Copy the records below word for word, leaving out the pictures.

════════

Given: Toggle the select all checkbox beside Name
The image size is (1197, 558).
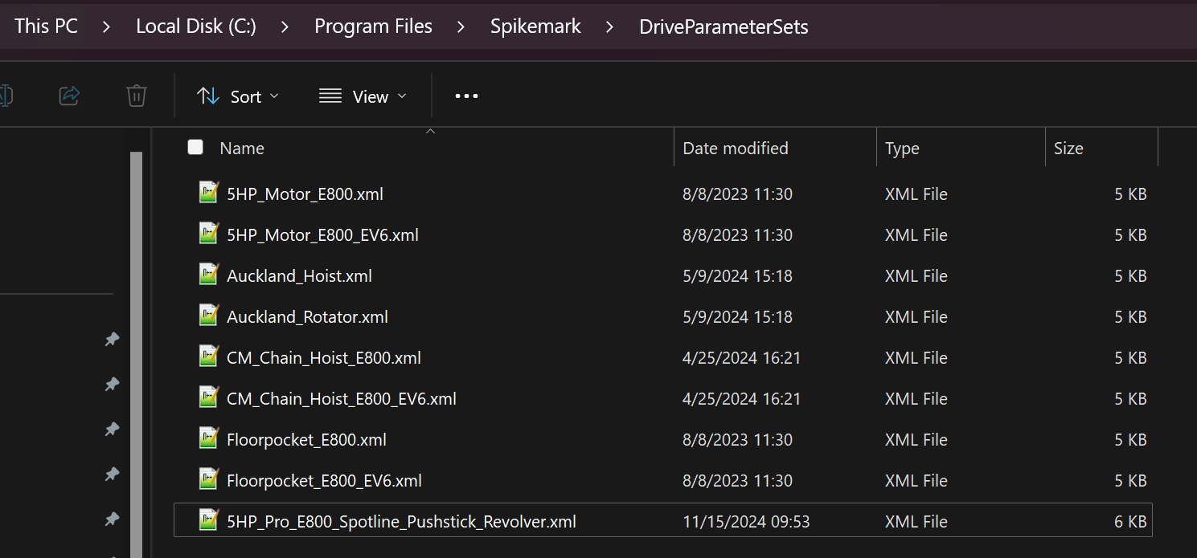Looking at the screenshot, I should [x=195, y=147].
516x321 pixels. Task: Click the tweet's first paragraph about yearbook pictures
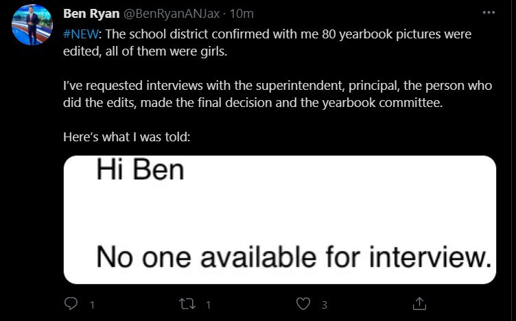(x=267, y=43)

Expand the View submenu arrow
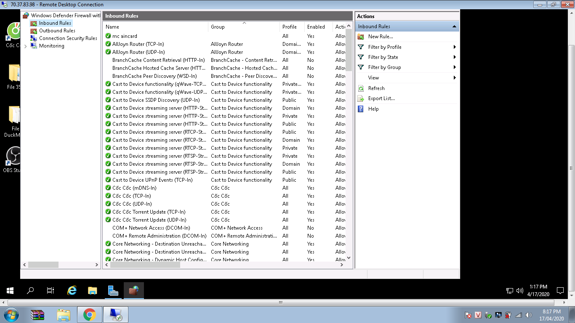pyautogui.click(x=455, y=78)
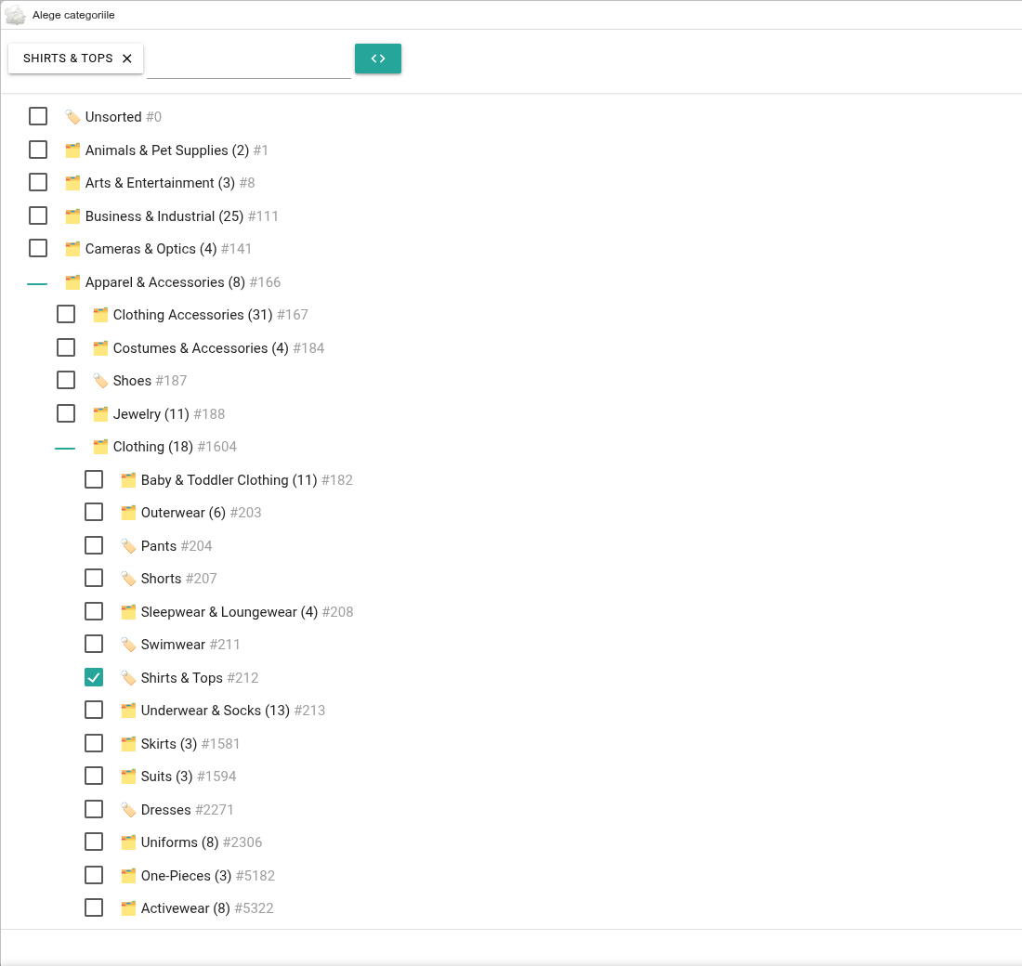Click the Shoes tag icon
This screenshot has width=1022, height=966.
[x=100, y=381]
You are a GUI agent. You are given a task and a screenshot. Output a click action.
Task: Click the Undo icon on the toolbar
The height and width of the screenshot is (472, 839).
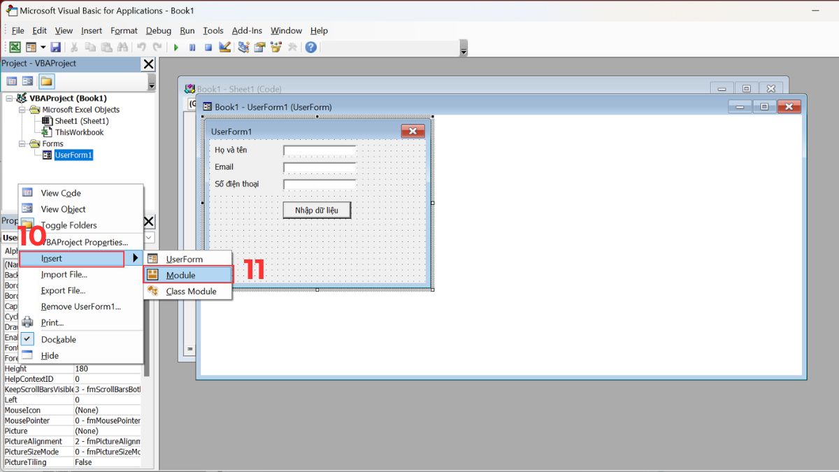pyautogui.click(x=141, y=46)
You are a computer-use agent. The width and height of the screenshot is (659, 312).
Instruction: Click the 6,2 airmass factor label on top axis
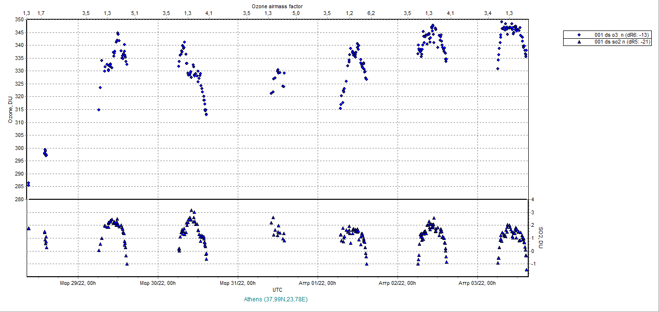point(371,13)
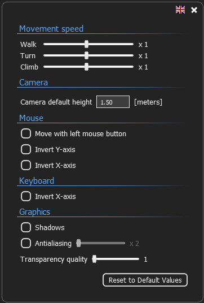Click the Camera default height field

click(x=113, y=102)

════════

● EXERCISE RESULT
Given: Toggle the select all checkbox beside Name
The image size is (1197, 558).
Looking at the screenshot, I should [x=195, y=147].
516x321 pixels. Task: Click the tweet's first paragraph about yearbook pictures
(x=267, y=43)

Expand the View submenu arrow
pyautogui.click(x=455, y=78)
Click the Shoes tag icon
This screenshot has width=1022, height=966.
[x=100, y=381]
You are a GUI agent. You are given a task and a screenshot. Output a click action.
Task: Click the Undo icon on the toolbar
The height and width of the screenshot is (472, 839).
pyautogui.click(x=141, y=46)
You are a computer-use agent. The width and height of the screenshot is (659, 312).
Instruction: Click the 6,2 airmass factor label on top axis
point(371,13)
Click the Camera default height field

click(x=113, y=102)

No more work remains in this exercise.